Lewis and Clark Expedition camp in Idaho

Camp Chopunnish was the first major camp on the Lewis and Clark Expedition's return voyage. It is located in Idaho County, Idaho, along the north bank of the Clearwater River, it is now part of the Nez Perce National Historical Park. It was named after Lewis' name for the Nez Perces tribe native there. In the expedition journals it was also called Long Camp (because of the duration of the stay) and Camp Kamiah (for its location).

==History==

The expedition departed Fort Clatsop, near present-day Astoria, Oregon, in March 1806, after a dismal winter near the Pacific coast. By May 3, they had arrived back among the Nez Perce tribe, but determined that because of snow it was too early to cross the mountains on the Lolo Trail over the Bitterroot Mountains. From mid-May to mid-June the expedition stopped at Camp Chopunnish, stocking food for the mountain crossing.

On June 10 the group moved to a camp on Weippe Prairie in preparation for crossing the Lolo Trail, which, after an initial failure, was crossed in the last week in June.
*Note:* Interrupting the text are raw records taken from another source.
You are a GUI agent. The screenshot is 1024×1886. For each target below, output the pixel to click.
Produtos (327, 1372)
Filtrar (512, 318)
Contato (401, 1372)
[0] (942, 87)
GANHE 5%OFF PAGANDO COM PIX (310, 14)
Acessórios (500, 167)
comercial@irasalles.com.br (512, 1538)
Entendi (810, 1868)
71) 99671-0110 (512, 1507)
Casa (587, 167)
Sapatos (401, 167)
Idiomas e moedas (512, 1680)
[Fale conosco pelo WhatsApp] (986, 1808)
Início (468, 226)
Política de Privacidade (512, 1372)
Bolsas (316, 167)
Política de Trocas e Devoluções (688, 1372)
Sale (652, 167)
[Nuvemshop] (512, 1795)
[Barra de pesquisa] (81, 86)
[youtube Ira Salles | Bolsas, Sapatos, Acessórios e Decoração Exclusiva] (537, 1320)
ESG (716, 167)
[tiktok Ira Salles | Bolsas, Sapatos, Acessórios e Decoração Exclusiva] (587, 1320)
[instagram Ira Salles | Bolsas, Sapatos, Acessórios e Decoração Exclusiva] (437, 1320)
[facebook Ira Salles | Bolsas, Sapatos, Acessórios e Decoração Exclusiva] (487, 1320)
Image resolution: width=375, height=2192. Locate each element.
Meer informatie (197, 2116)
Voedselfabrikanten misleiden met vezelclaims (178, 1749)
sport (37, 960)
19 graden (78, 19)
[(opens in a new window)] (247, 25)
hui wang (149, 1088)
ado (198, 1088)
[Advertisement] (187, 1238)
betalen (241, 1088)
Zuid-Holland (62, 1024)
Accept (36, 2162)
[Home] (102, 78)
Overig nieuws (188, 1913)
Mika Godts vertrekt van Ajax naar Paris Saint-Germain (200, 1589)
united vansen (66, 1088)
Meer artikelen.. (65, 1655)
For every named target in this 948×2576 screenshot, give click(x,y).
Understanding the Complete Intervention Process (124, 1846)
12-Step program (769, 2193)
In 1902, when historian Olin D. Wheeler visited the site, he could still see the sunken circular ring where Lewis and Clark had established their camp. Since that time, however, the integrity of the site has been destroyed. A large sawmill now covers it, and numerous other buildings are located in the vicinity. The area may be viewed from an unmarked turnout on U.S. 12 along the opposite, or southside of the river.